▶ [WORK TO BE COMPLETED]:
In your copy, reproduce the entries exactly as they are, minus the images.

▶ [DATA FOR THIS EXERCISE]:

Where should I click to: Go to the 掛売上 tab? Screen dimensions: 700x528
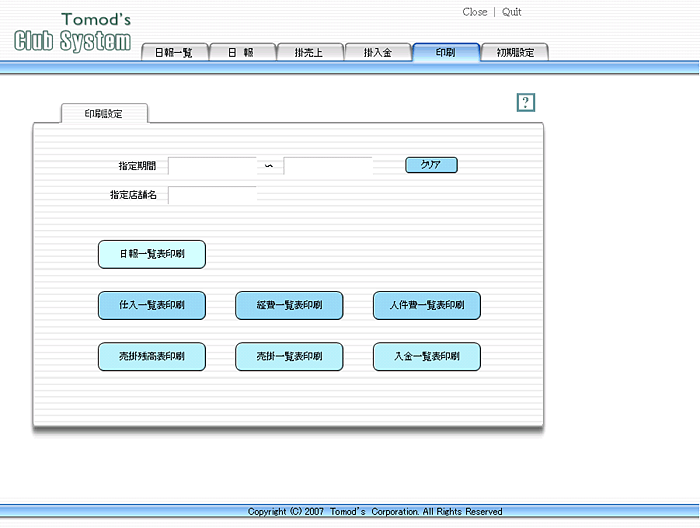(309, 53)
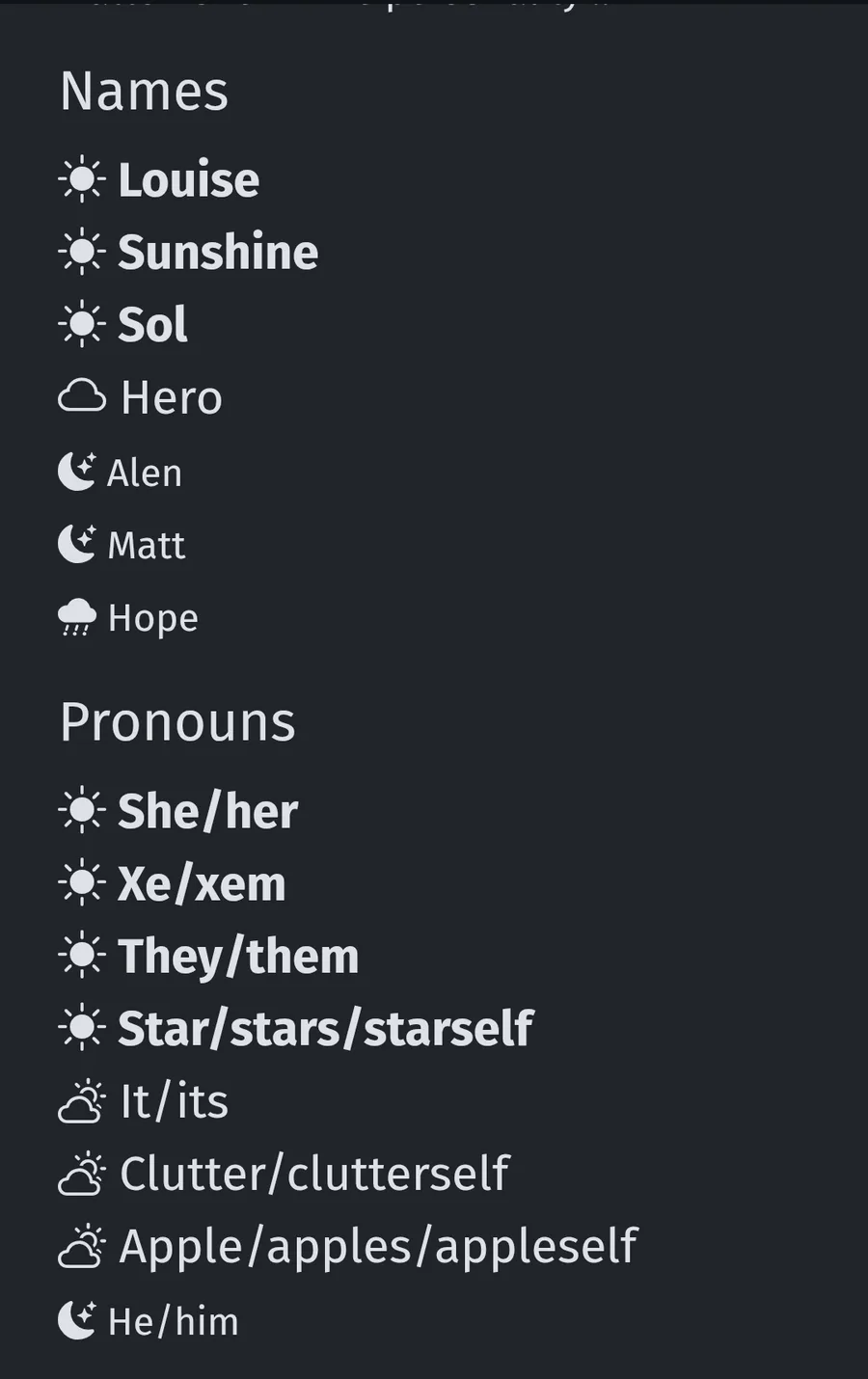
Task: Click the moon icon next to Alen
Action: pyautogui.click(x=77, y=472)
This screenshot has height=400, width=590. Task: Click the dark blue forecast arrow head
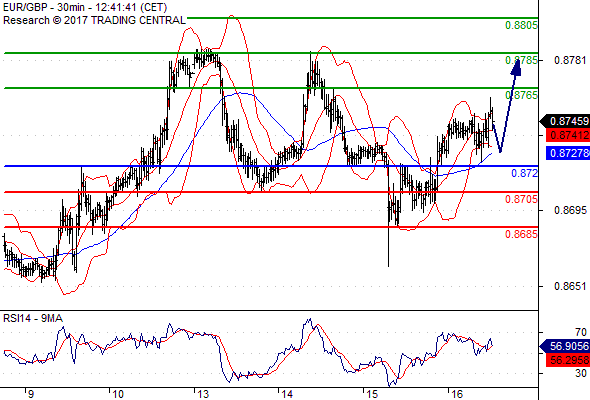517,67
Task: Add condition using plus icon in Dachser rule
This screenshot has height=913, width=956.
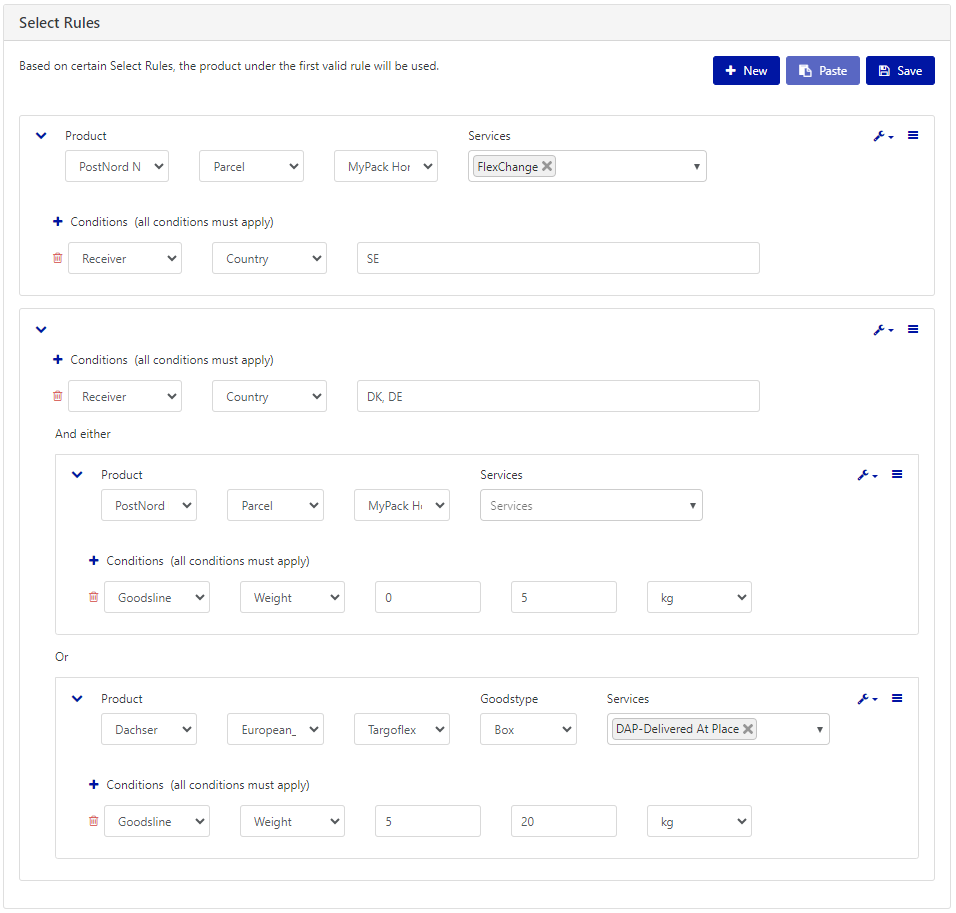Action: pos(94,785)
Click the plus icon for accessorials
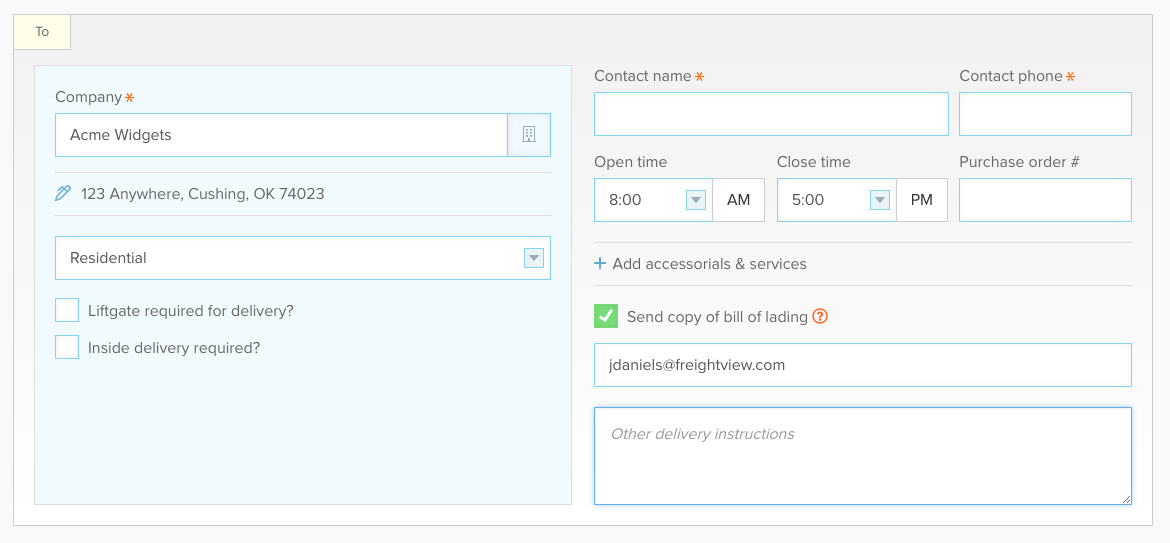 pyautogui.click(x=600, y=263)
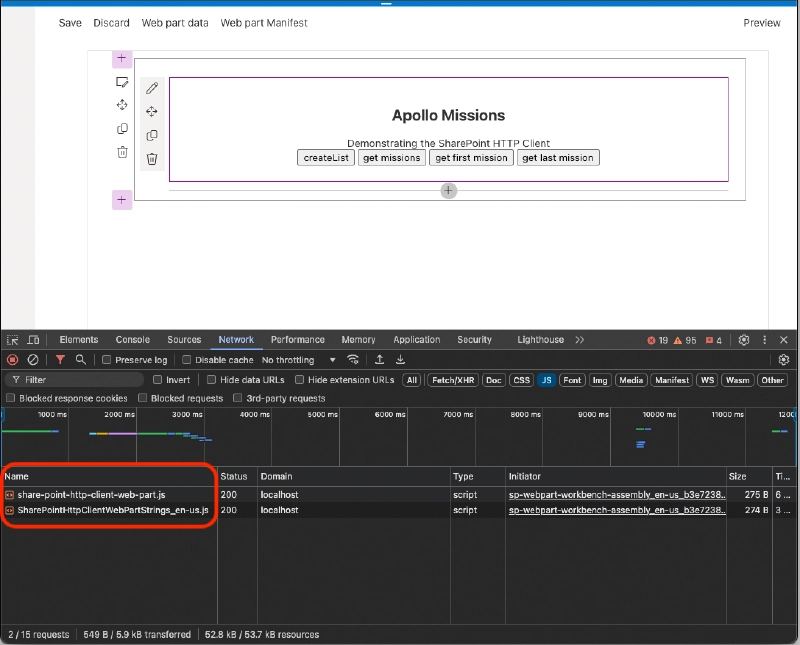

▶ [ANSWER TO THIS TASK]:
Where should I click to: Go to the 掛売上 tab? Screen dimensions: 700x528
(309, 53)
Task: Click the moon icon next to Alen
Action: pyautogui.click(x=77, y=472)
This screenshot has height=400, width=590. Task: Click the dark blue forecast arrow head
517,67
Task: Add condition using plus icon in Dachser rule
This screenshot has height=913, width=956.
Action: pos(94,785)
Click the plus icon for accessorials
 pyautogui.click(x=600, y=263)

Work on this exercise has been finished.